▼

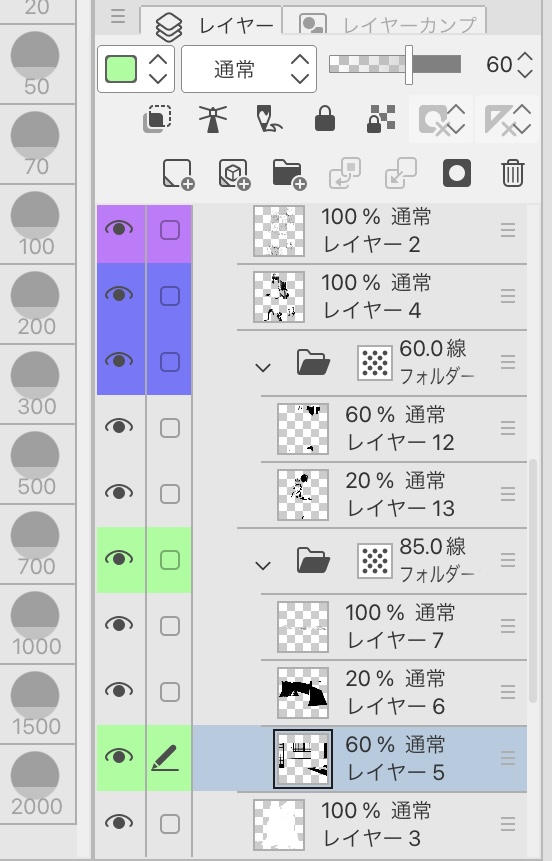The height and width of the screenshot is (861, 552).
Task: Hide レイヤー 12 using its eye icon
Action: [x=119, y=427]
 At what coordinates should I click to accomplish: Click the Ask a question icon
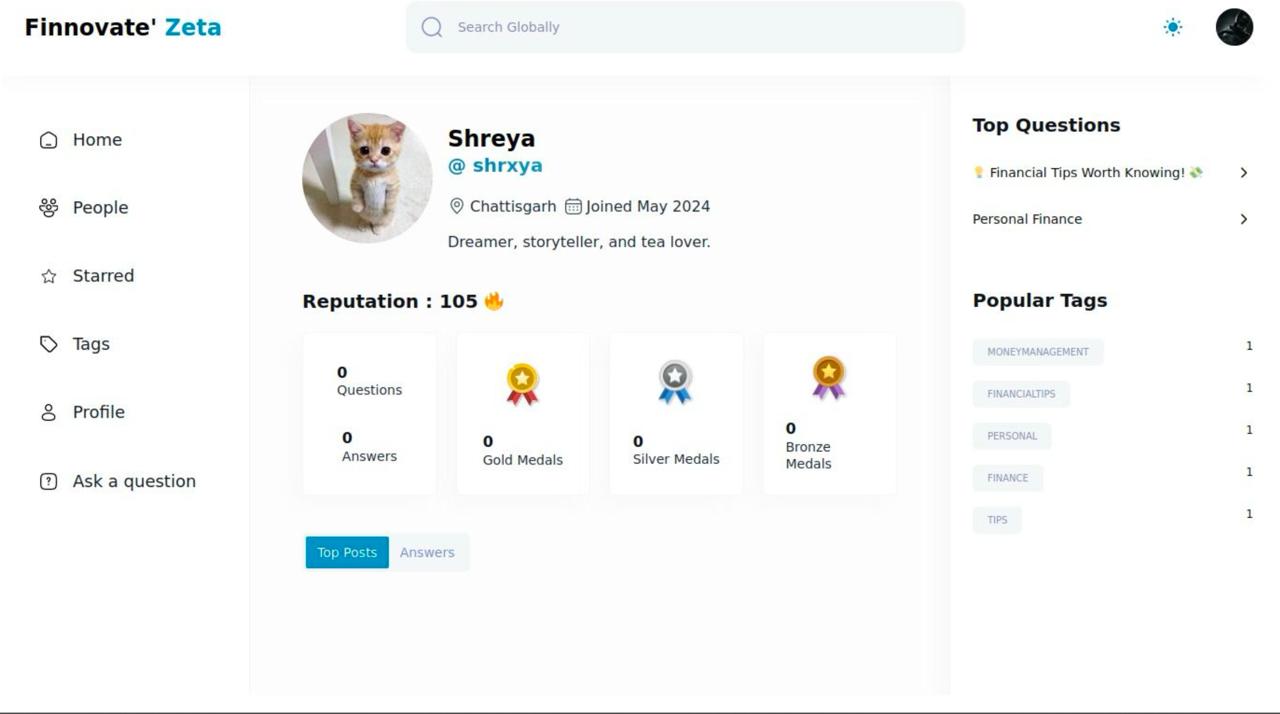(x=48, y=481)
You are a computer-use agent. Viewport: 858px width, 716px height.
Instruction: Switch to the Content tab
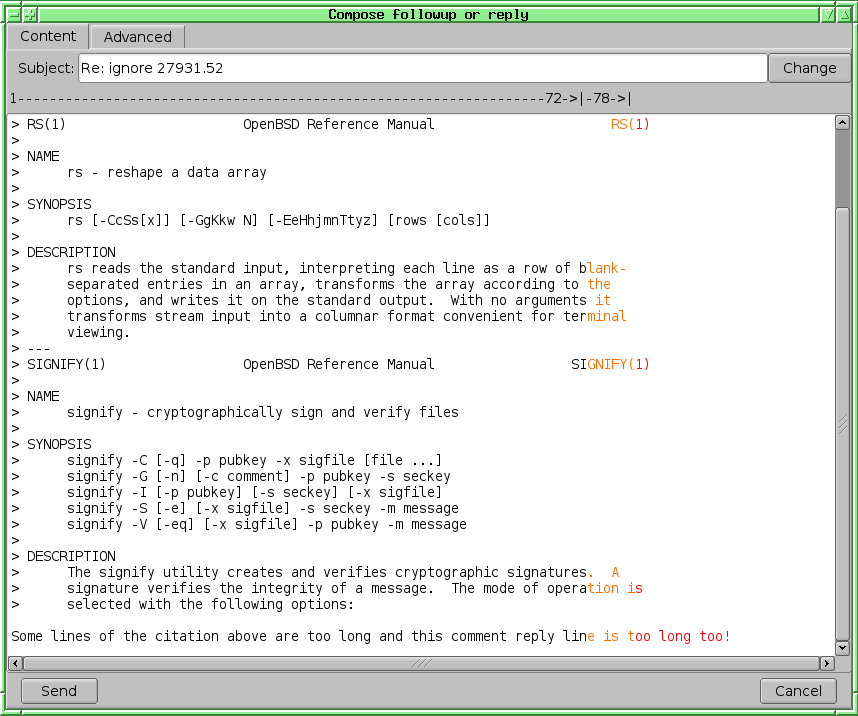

▲

> **INSTRUCTIONS FOR THE TASK**
Copy the lines starting at the line that contains "At what coordinates" and running to the final line of the entries, inclusive; omit all pictures.

> **FINISHED TASK**
 At what coordinates should I click to accomplish: Click the Ask a question icon
(x=48, y=481)
You are a computer-use agent. Viewport: 858px width, 716px height.
Instruction: Switch to the Content tab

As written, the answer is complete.